There may be a ragged gasp of life left in this blog. As always, there are a myriad of excuses for the lapse, but it’s a new year
It has also been a rather odd and off weekend.
Saturday, I attended a funeral service for a family member of a church friend. Funerals are never a place I want to be much less when it’s someone I know. It was a rough Saturday morning, I was visiting the church I grew up in and had left for the glitzy world and I felt for the grieving parents. After the internment, the church and family members gathered for a potluck where I had the opportunities to mingle and reminisce with my family and all the church friends that I had left behind.
There was such a heartfelt welcome from them and only genuine happiness was displayed at my visit. As I spoke to former babysitters, teachers, childhood friends, and mentors, I could only note how quickly the past 5-years have passed. Time has left a faint mark, but the smiles were the same.
There are now streaks of grey in the hairs of my parents and family friends. My former classmates are are out on mission fields or starting their own families. The little children that I used to push on the swings are now entering their teens. The little sister I used to adorn with soap bubbles while we washed dishes has just returned from a mission trip and is such a grown lady. The little brothers that I just taught how to ride a bike now stand at my shoulder height.
It sometimes feels like the past 5-years have been a blurry dream. When I’m living my current life, my previous life seems so far away and disconnected from reality. I can never forget, but as I live my normal life it’s easy for me to box and shelve the memories. Yet, the minute I step back into that little world, it seems like it was just yesterday, that I was such a part of the church. Maybe that’s why I don’t visit often, I don’t enjoy the flood of memories disrupting my normal flow of life.
Then this Sunday morning I received a call from my younger sister. I barely had to chance to say hi and express my surprise at the call before she broke down crying. She was sobbing as she explained that last Saturday she had dreamt of my death and funeral. In her dream, she was asked to read a poem but refused, instead requesting a song be sung for my friends in attendance. It was all so real to her and she told me all about it between her sobs.
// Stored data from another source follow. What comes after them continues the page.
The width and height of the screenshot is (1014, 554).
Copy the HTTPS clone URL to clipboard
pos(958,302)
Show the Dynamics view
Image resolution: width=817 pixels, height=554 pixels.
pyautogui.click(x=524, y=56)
I tried to comfort by telling her I was alive and well, but the thought of my death without returning to Christianity pained her deeply. I could only offer the faint solace that I loved her and wouldn’t take stupid risks, along with the promise to look up the lyrics to the aforementioned song (“Pass Me Not“).
Both days put a slight damper on my normal carefree life. My typical weekends are much different than this first weekend in 2014. Perhaps the best thing that that this weekend has does for me though, is that I am setting up my will. Not that I am reckless with life or believe in the stupid concept of YOLO, but I have had a couple close calls. Mostly though, I like to have things organized and setup. In addition, the last thing my family or friends should have to worry about, in the event of my death, is how to pay for the services or how my meager possessions are to be discarded.
I like to think practically, logically, coldly… but the events this past weekend, along with my making of a new friend a couple months ago, have sprinkled emotions into my heartless life. It’s probably a good way to start off the new year.